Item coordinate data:
*-*-*
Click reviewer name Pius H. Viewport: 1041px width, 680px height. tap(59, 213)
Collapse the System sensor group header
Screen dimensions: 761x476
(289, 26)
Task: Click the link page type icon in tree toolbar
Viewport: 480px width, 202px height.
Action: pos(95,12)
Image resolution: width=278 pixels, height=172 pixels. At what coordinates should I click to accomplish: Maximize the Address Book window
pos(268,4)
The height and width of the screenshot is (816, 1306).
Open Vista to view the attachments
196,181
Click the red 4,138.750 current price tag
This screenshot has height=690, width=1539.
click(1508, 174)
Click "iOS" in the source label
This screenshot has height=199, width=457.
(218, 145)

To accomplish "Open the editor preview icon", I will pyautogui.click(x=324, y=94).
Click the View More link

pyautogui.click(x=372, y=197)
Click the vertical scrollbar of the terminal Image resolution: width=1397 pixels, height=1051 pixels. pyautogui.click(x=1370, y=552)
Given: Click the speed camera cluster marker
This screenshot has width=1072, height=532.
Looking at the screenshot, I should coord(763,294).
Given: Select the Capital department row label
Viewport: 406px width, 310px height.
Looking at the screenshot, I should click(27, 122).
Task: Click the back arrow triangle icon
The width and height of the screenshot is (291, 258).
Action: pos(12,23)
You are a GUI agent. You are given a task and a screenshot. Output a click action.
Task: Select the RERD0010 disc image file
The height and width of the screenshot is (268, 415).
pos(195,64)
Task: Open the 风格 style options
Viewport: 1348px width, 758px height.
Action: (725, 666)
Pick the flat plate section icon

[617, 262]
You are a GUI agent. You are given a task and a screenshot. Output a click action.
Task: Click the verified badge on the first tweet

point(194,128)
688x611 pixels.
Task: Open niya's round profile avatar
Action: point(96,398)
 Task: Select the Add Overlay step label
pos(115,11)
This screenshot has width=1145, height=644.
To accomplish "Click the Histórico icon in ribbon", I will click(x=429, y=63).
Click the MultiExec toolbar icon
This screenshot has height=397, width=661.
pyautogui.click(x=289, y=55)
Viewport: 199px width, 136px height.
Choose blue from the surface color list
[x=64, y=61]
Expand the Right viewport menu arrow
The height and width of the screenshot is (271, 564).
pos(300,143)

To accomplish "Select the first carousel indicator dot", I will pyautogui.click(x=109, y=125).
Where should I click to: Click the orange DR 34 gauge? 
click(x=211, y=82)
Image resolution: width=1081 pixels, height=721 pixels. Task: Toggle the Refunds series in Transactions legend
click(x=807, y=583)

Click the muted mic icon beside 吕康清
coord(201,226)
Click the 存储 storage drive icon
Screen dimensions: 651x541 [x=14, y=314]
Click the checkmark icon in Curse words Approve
*-*-*
▶ **What to produce**:
Can you reproduce the part of the material that opens with the line containing "This screenshot has width=1145, height=644." and closes with the line containing "click(x=211, y=82)", changing "carousel" to "slideshow" and leaving everything else the same?

▶ **Reply**:
This screenshot has width=1145, height=644.
To accomplish "Click the Histórico icon in ribbon", I will click(x=429, y=63).
Click the MultiExec toolbar icon
This screenshot has height=397, width=661.
pyautogui.click(x=289, y=55)
Viewport: 199px width, 136px height.
Choose blue from the surface color list
[x=64, y=61]
Expand the Right viewport menu arrow
The height and width of the screenshot is (271, 564).
pos(300,143)

To accomplish "Select the first slideshow indicator dot", I will pyautogui.click(x=109, y=125).
Where should I click to: Click the orange DR 34 gauge? 
click(x=211, y=82)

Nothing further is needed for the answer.